A four (4) part Docuseries, an examination of what passes for Black Television and “black” character-driven TV today. An in depth look at the extent to which it’s just another Minstrel Show, “white” imagery in Blackface.

Provides a history, using examples, beginning with the Minstrel Show form and how that basic format/formula continues despite having “black” producers/creatives working in the medium and despite having so-called Black networks.

The entertainment form began as a “white” one and has hewn to that form ever since. Blacks who are working in the medium today haven’t really innovated nor strayed too far from what the industry deems right and proper for “black” folks in both form and content, in front & behind the camera.

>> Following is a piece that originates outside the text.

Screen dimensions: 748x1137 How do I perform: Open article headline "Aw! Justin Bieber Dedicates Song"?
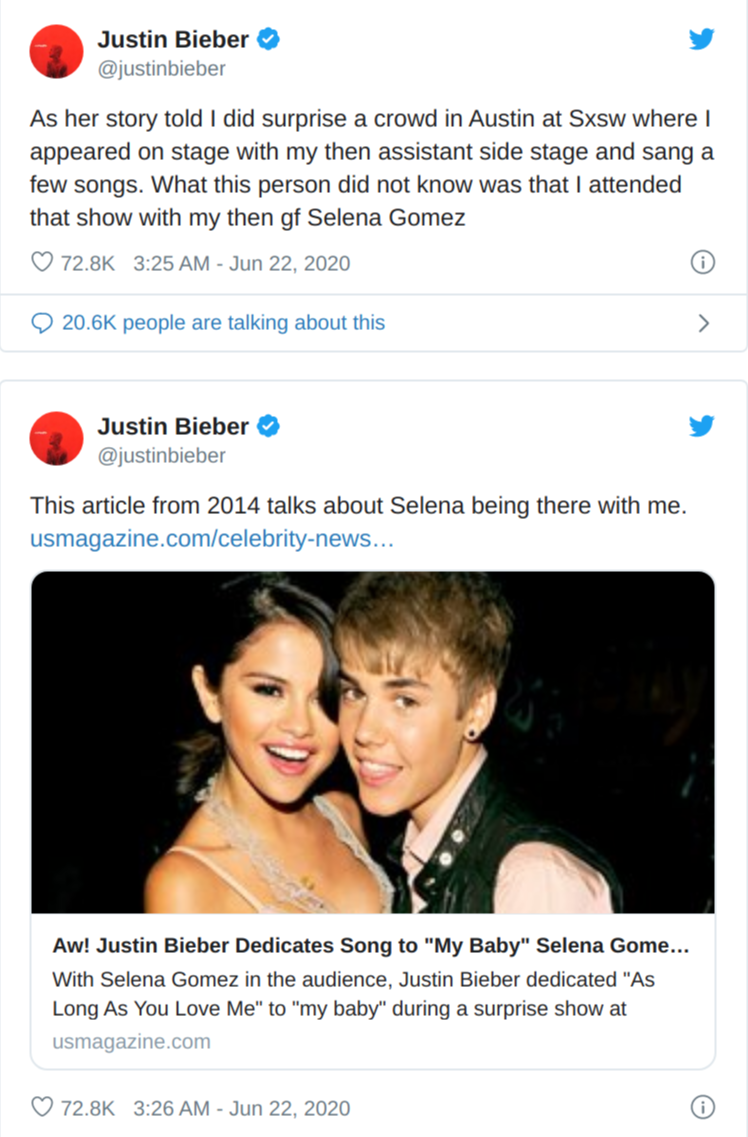(x=370, y=946)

During the Black Arts Movement of the late ‘60’s and early ‘70’s the mantra of Black Mediamakers was “by, for, and about” Black folks. In what ways today do we have the “by” and the “about,” but not the “for?”

All of these “black” shows or shows with “diverse” casts, with so-called “colorblind” casting that make their way to the Broadcast, Cable, VOD networks has the effect of diminishing, devaluing the African Diasporic culture and history, while elevating the centrality of the Eurocentric POV, which ultimately is the point.

“As a white American..I have a white frame of reference and a white worldview, and I move through the world with a white experience. My experience [contrary to the messages projected in the media and educational systems], is not a universal human experience,” Robin DiAngelo writes in White Fragility.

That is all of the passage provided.